**Stated problem**
Update the lines from the first one through the line containing "Looking at the screenshot, I should 171,65." by replacing "column header" with "column heading" and leaving everything else unchanged. Omit the pictures from your answer.

**Dataset records**
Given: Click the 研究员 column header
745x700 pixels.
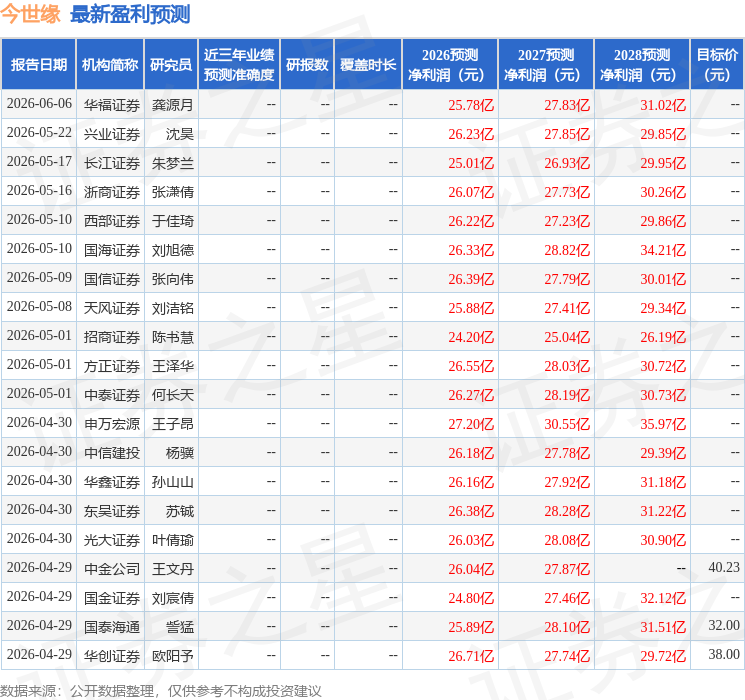Looking at the screenshot, I should 171,65.
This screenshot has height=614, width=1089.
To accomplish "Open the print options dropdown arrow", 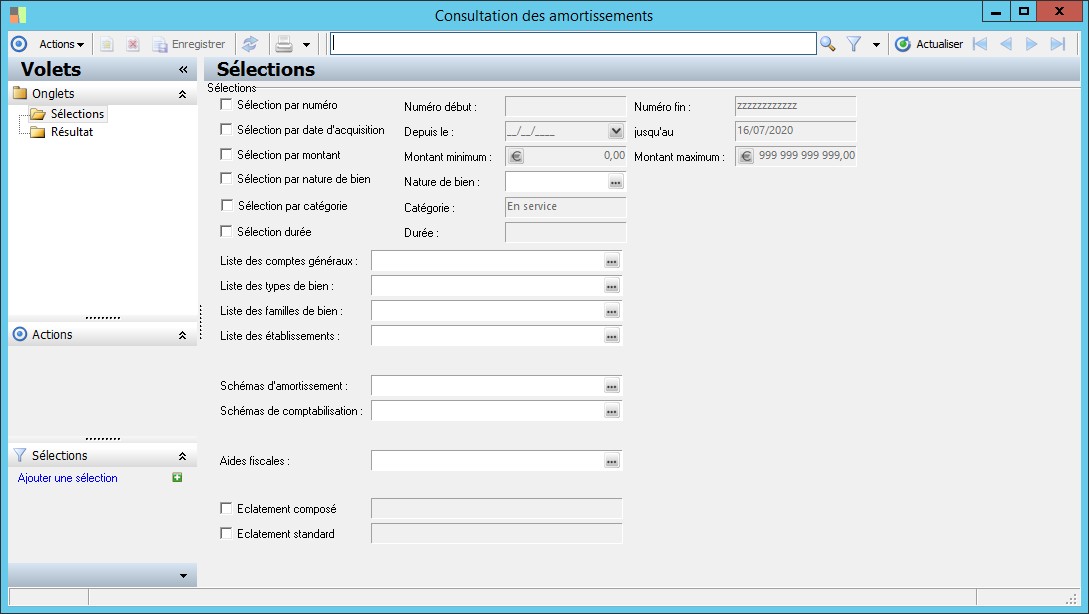I will 306,44.
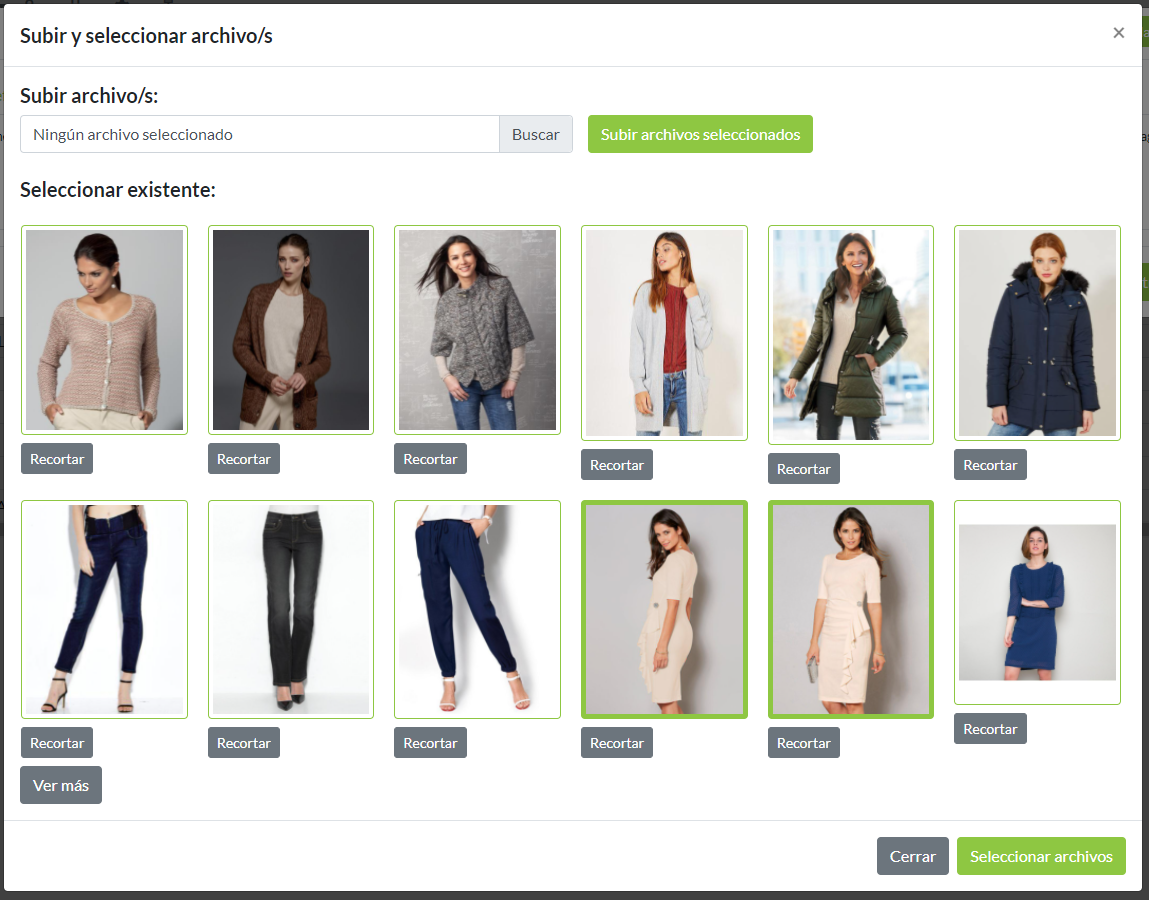
Task: Click Recortar under the pink cardigan
Action: [x=57, y=459]
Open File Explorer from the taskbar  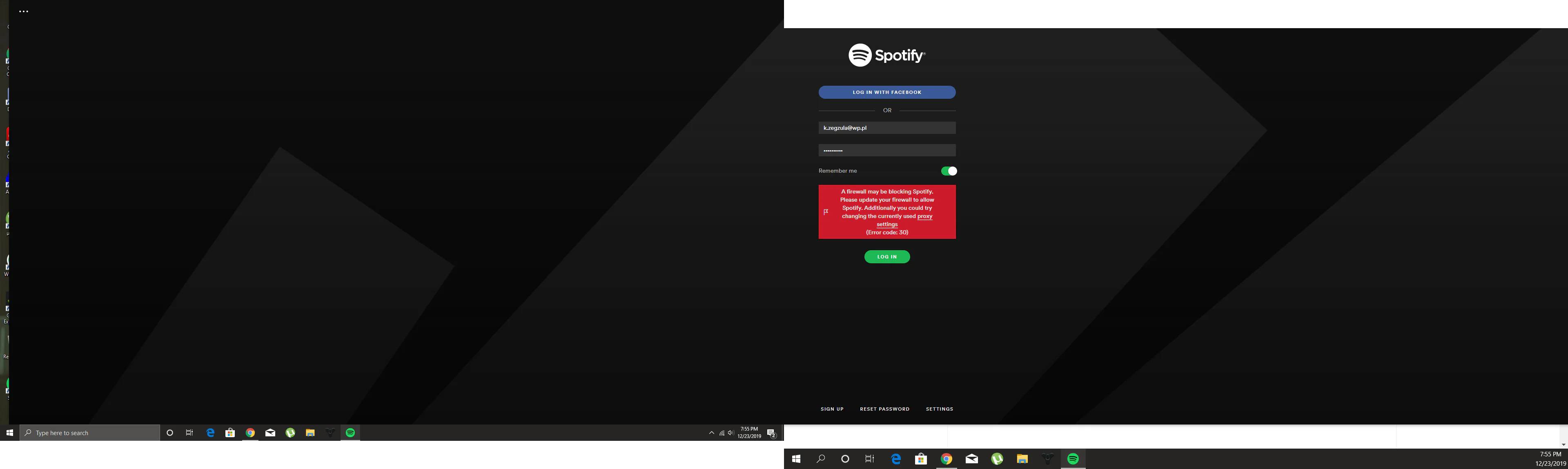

**Finished exercise**
Given: Click the 研究员 column heading
745x700 pixels.
Looking at the screenshot, I should 171,65.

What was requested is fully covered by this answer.